I need an app suitable to making notes while working on my programming research projects. I want it to have folding (aka collapse and expand) capabilities, because my notes are large (I keep track of everything, including long outputs of commands). Also my notes contain many graphical illustrations(that I currently draw in inkscape). MS Word seem to have everything I need, but it's a pain to get it running on linux. I tried code editors, they have folding, but keeping notes without images and different font styles isn't comfortable (I want at least have different styles for code snippets and plain text). I've also tried outlining apps such as dynalist and CheckVist, but they don't provide a good backup solution, and I don't want my notes to be vendor locked-in. Any ideas?

in short:

  • no vendor lock-in
  • works on linux
  • has support of different font styles
  • can fold text (aka collapse and expand)
  • supports illustrations (preferably in vector format)
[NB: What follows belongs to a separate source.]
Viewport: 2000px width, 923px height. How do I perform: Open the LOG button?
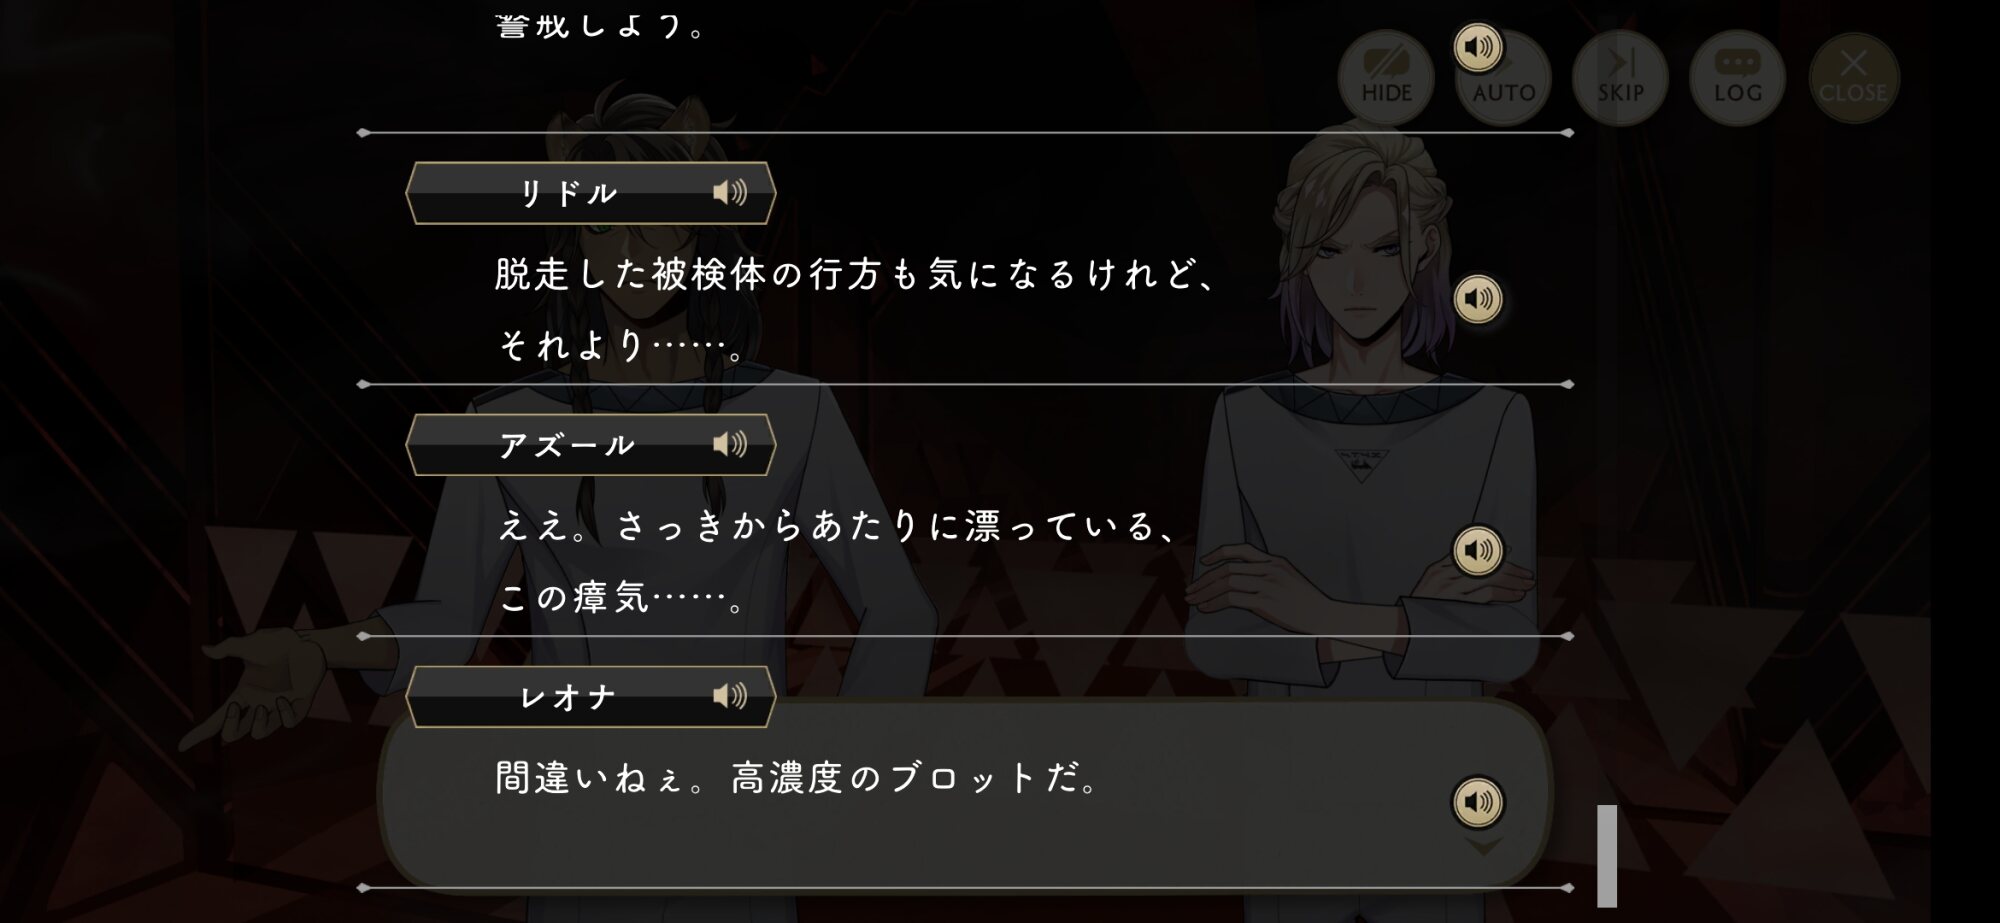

I see that markdown format covers all my needs. Maybe you know markdown wysiwyg editor with folding support?

  • 1
    QOwnNotes should come pretty close to that. Not exactly wysiwyg, but has a "live preview". Is cross-platform, and not to heavy. You might wish to take a look at it. – Izzy Mar 25 '20 at 20:11
  • CudaText editor has support for Markdown lexer, and has the plugin "Insert Pics" which allows to embed pictures into text files (they are saved in the helper file, of course). – RProgram Mar 26 '20 at 8:13
  • Are you looking only for installable software, or would a web application be also good? – Axx Mar 31 '20 at 12:32
  • @Axx Web application is good if I can download all my notes from it, in a format that I can read offline. – Arqwer Apr 1 '20 at 13:58
  • You may try Typora, a markdown editor with a real live preview feature – Damien 19 hours ago

Free LibreOffice is a good alternative to the entire Microsoft Office suite. Writer, part of the LibreOffice suite, is similar to MS Word, so if you're accustomed to Word, Writer would require little change in your current practices. In addition, Writer can open and save documents in many formats, including various versions of Word's .DOC and .DOCX.

Though you can download and install LibreOffice in Debian and RPM format from the site above, many versions of Linux support LibreOffice installation through their package management system, e.g. the Ubuntu or Gnome Software apps.

Manual Ubuntu 16 installation in terminal:

sudo add-apt-repository ppa:libreoffice/ppa

sudo apt-get update

sudo apt-get install libreoffice


I would suggest Zim or CherryTree. They are suitable for large text organisation.


It sounds like you're looking for Org mode (website, quickstart, manual). Org mode runs inside Emacs, but it's practically a world of its own. Emacs is a free, cross-platform text editor with facilities to display formatted text and images.

no vendor lock-in

Org mode source files are plain text. If you look at them in another text editor, the fancy stuff won't work (e.g. references to images will appear as the name of the file containing the image), but all the text will still be decently readable.

works on linux

Just install your distribution's Emacs package. Org mode comes bundled. Org mode is also available as a separate package, but this is only useful if you're a power user who wants the latest features.

has support of different font styles

I want at least have different styles for code snippets and plain text

Org mode supports simple inline text formatting. Furthermore, it has advanced support for code snippets, which it shows in a different font, and can evaluate and export to files automatically.

can fold text (aka collapse and expand)

This is basic functionality. Start a first-level headline with *, a second-level headline with **, etc. Press Tab to cycle through making the current subtree fully expanded, fully collapsed, or showing one sublevel only. See the manual for more details.

supports illustrations (preferably in vector format)

Org mode itself doesn't do illustrations (it won't replace Inkscape), but you can insert a reference to an image file and tell it to display images inline.